Your task ▸ Once you reach the line with "The image size is (615, 400)." below, copy each line exactly, stopping after the line with "Click the first blue step indicator", and skip any pictures.

[Task inputs]

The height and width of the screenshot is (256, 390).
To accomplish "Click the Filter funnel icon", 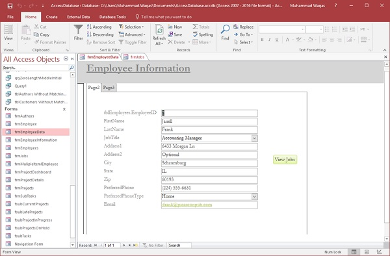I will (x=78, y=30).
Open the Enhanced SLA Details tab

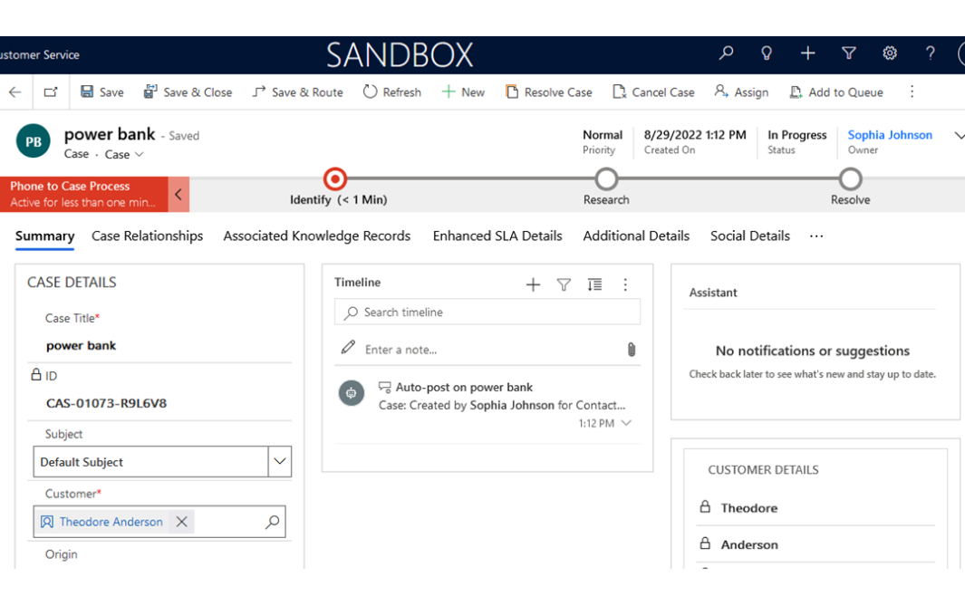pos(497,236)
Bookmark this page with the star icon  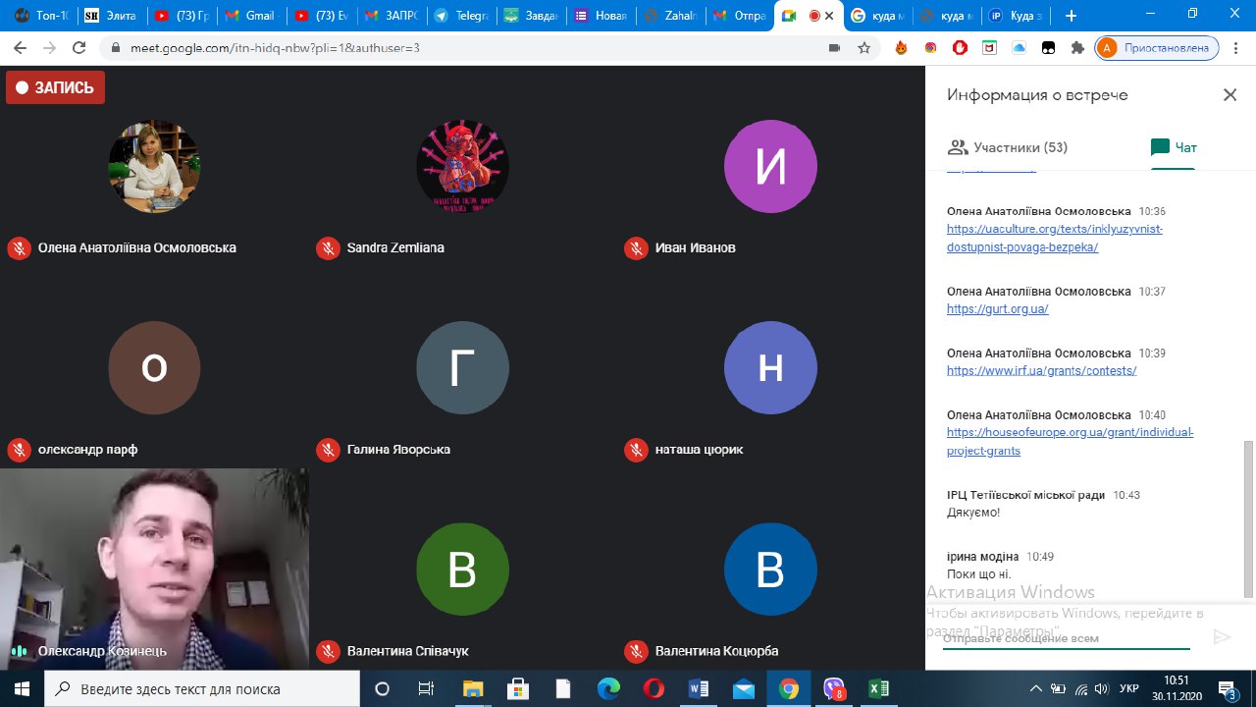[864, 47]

[/Task inputs]
[Task inputs]

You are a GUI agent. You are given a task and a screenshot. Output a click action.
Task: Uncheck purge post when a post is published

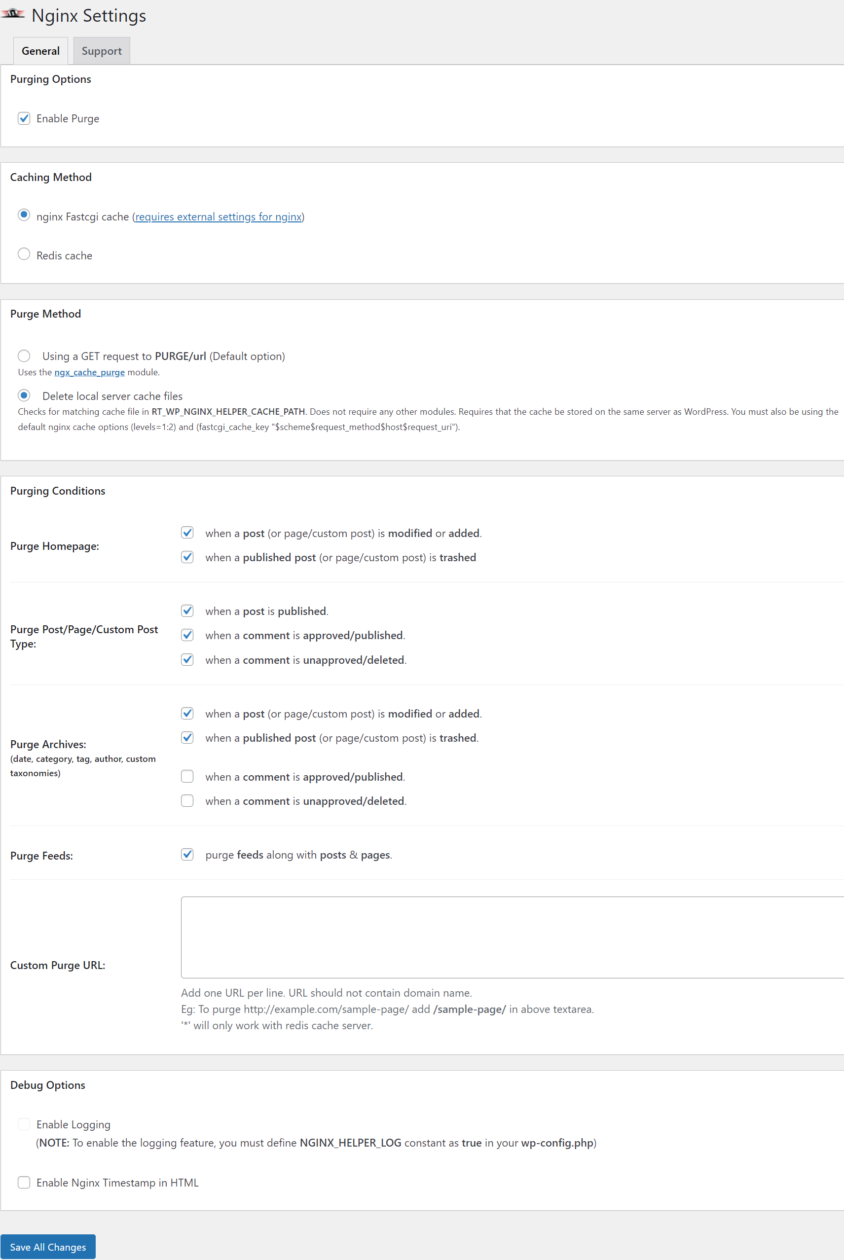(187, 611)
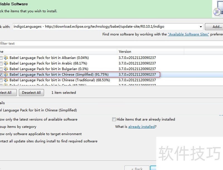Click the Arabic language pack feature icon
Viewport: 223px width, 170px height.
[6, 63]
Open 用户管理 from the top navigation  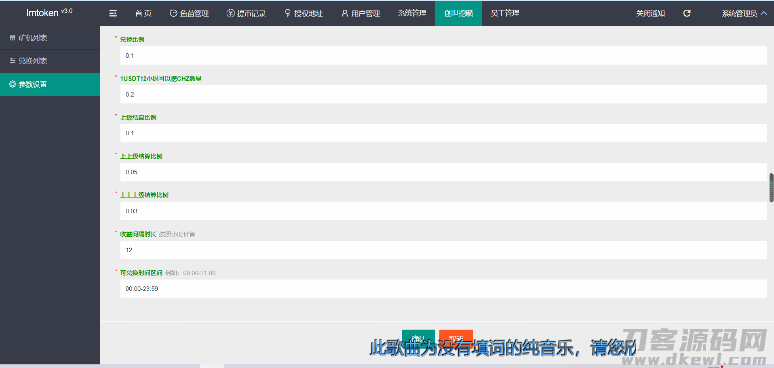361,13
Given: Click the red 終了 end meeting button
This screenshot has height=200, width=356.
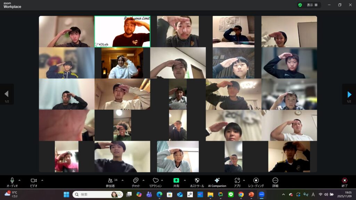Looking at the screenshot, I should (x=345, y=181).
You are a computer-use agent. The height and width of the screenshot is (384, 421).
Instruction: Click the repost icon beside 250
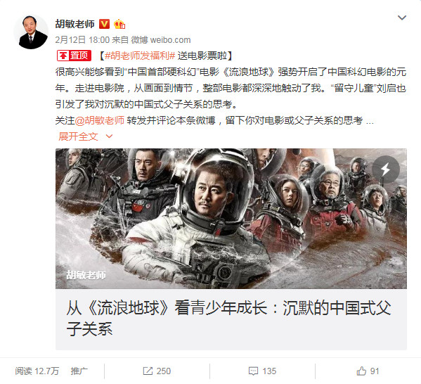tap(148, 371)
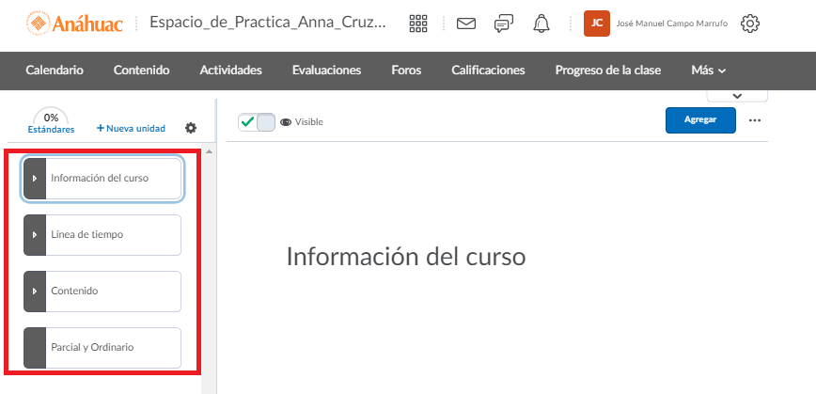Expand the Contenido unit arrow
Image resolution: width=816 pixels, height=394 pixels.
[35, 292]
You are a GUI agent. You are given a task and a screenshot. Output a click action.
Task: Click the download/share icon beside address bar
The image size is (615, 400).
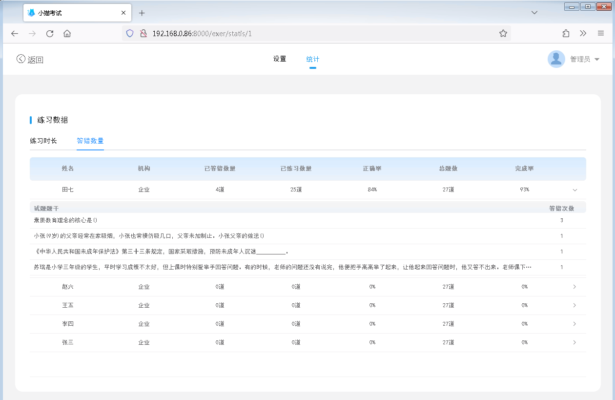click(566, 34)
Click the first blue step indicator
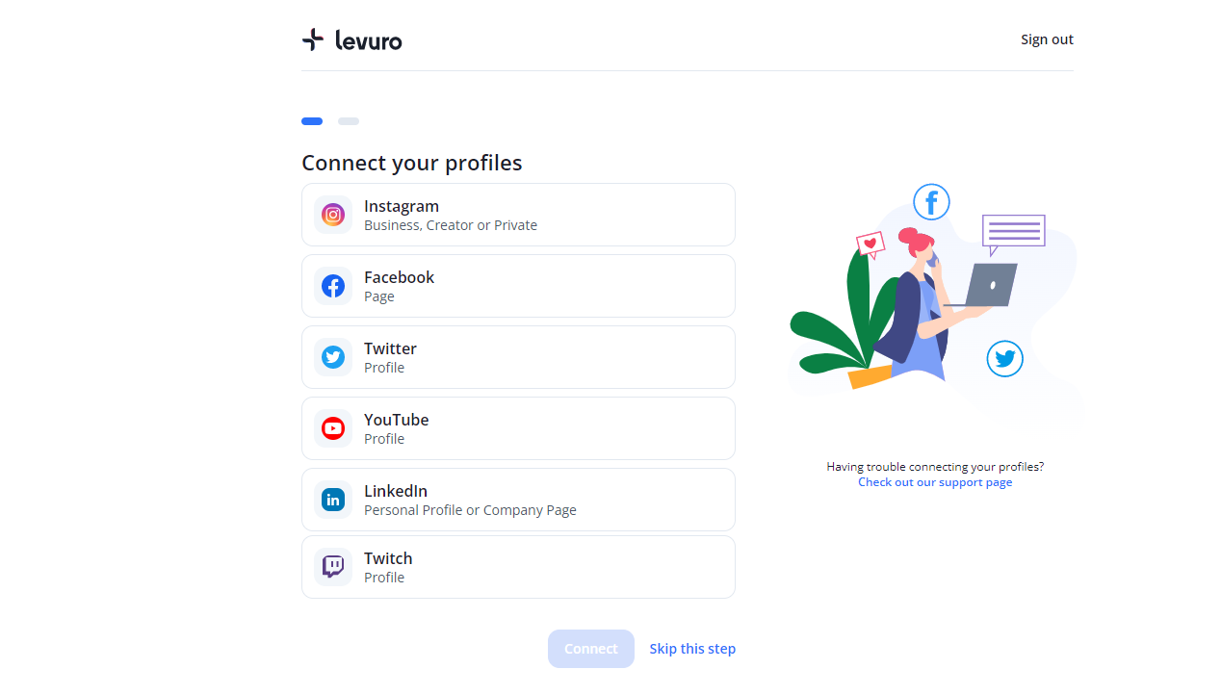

[/Task inputs]

Reply to the exercise ▸
The image size is (615, 400).
click(566, 34)
Click the first blue step indicator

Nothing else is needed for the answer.